Start of Material for the task

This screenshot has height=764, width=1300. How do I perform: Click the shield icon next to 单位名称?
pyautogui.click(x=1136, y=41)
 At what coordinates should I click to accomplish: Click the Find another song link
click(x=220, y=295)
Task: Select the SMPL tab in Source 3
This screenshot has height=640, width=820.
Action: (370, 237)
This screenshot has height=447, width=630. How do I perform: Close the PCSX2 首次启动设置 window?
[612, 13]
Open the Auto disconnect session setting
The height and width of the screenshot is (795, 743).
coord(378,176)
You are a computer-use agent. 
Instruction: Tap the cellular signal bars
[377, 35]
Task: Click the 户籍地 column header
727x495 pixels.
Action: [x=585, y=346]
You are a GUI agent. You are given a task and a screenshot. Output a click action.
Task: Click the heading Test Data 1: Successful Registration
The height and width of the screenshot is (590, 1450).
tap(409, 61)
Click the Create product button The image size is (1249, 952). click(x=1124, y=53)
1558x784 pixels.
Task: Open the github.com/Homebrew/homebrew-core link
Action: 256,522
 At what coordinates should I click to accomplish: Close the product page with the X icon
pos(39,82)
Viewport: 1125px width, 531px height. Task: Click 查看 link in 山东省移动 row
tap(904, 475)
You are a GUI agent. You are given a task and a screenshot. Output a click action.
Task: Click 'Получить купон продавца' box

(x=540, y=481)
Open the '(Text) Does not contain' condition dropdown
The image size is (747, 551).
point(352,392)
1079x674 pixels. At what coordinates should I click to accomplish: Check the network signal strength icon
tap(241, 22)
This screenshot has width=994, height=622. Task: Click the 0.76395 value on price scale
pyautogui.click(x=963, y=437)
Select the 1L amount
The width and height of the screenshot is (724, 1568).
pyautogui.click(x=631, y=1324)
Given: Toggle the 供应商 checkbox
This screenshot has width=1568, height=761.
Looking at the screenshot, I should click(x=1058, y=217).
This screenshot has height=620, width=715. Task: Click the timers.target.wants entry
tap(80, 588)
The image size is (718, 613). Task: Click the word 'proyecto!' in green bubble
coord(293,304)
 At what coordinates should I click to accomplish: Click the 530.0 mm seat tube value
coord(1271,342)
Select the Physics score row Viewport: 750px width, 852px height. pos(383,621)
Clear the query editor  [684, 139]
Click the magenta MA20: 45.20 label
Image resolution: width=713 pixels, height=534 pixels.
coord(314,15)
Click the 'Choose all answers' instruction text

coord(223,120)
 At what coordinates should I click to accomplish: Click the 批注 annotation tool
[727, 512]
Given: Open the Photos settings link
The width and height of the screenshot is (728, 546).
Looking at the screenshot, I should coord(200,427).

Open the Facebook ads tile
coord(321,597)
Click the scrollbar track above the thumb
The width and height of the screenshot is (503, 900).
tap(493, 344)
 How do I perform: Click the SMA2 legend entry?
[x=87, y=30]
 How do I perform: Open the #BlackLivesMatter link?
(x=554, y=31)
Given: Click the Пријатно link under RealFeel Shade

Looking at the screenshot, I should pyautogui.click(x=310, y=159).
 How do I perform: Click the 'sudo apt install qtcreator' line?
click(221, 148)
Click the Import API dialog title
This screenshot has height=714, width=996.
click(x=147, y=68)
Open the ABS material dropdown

End of Material for the task

• Exercise
Print every entry exactly.

• Task solution
This screenshot has height=764, width=1300. How do I perform: Click the shield icon next to 单位名称?
pyautogui.click(x=1136, y=41)
 At what coordinates should I click to accomplish: Click the Find another song link
click(x=220, y=295)
Task: Select the SMPL tab in Source 3
This screenshot has height=640, width=820.
Action: (370, 237)
This screenshot has height=447, width=630. How do I perform: Close the PCSX2 首次启动设置 window?
[612, 13]
Open the Auto disconnect session setting
The height and width of the screenshot is (795, 743).
coord(378,176)
You are a computer-use agent. 
Instruction: Tap the cellular signal bars
[377, 35]
Task: Click the 户籍地 column header
727x495 pixels.
Action: [x=585, y=346]
You are a GUI agent. You are given a task and a screenshot. Output a click action.
Task: Click the heading Test Data 1: Successful Registration
The height and width of the screenshot is (590, 1450).
tap(409, 61)
Click the Create product button The image size is (1249, 952). click(x=1124, y=53)
1558x784 pixels.
Task: Open the github.com/Homebrew/homebrew-core link
Action: 256,522
 At what coordinates should I click to accomplish: Close the product page with the X icon
pos(39,82)
Viewport: 1125px width, 531px height. Task: Click 查看 link in 山东省移动 row
tap(904, 475)
You are a GUI agent. You are given a task and a screenshot. Output a click action.
Task: Click 'Получить купон продавца' box

(x=540, y=481)
Open the '(Text) Does not contain' condition dropdown
The image size is (747, 551).
point(352,392)
1079x674 pixels. At what coordinates should I click to accomplish: Check the network signal strength icon
tap(241, 22)
This screenshot has width=994, height=622. Task: Click the 0.76395 value on price scale
pyautogui.click(x=963, y=437)
Select the 1L amount
The width and height of the screenshot is (724, 1568).
pyautogui.click(x=631, y=1324)
Given: Toggle the 供应商 checkbox
This screenshot has width=1568, height=761.
Looking at the screenshot, I should click(x=1058, y=217).
This screenshot has height=620, width=715. Task: Click the timers.target.wants entry
tap(80, 588)
The image size is (718, 613). Task: Click the word 'proyecto!' in green bubble
coord(293,304)
 At what coordinates should I click to accomplish: Click the 530.0 mm seat tube value
coord(1271,342)
Select the Physics score row Viewport: 750px width, 852px height. pos(383,621)
Clear the query editor  [684, 139]
Click the magenta MA20: 45.20 label
Image resolution: width=713 pixels, height=534 pixels.
coord(314,15)
Click the 'Choose all answers' instruction text

coord(223,120)
 At what coordinates should I click to accomplish: Click the 批注 annotation tool
[727, 512]
Given: Open the Photos settings link
The width and height of the screenshot is (728, 546).
Looking at the screenshot, I should coord(200,427).

Open the Facebook ads tile
coord(321,597)
Click the scrollbar track above the thumb
The width and height of the screenshot is (503, 900).
tap(493, 344)
 How do I perform: Click the SMA2 legend entry?
[x=87, y=30]
 How do I perform: Open the #BlackLivesMatter link?
(x=554, y=31)
Given: Click the Пријатно link under RealFeel Shade

Looking at the screenshot, I should pyautogui.click(x=310, y=159).
 How do I perform: Click the 'sudo apt install qtcreator' line?
click(221, 148)
Click the Import API dialog title
This screenshot has height=714, width=996.
click(x=147, y=68)
Open the ABS material dropdown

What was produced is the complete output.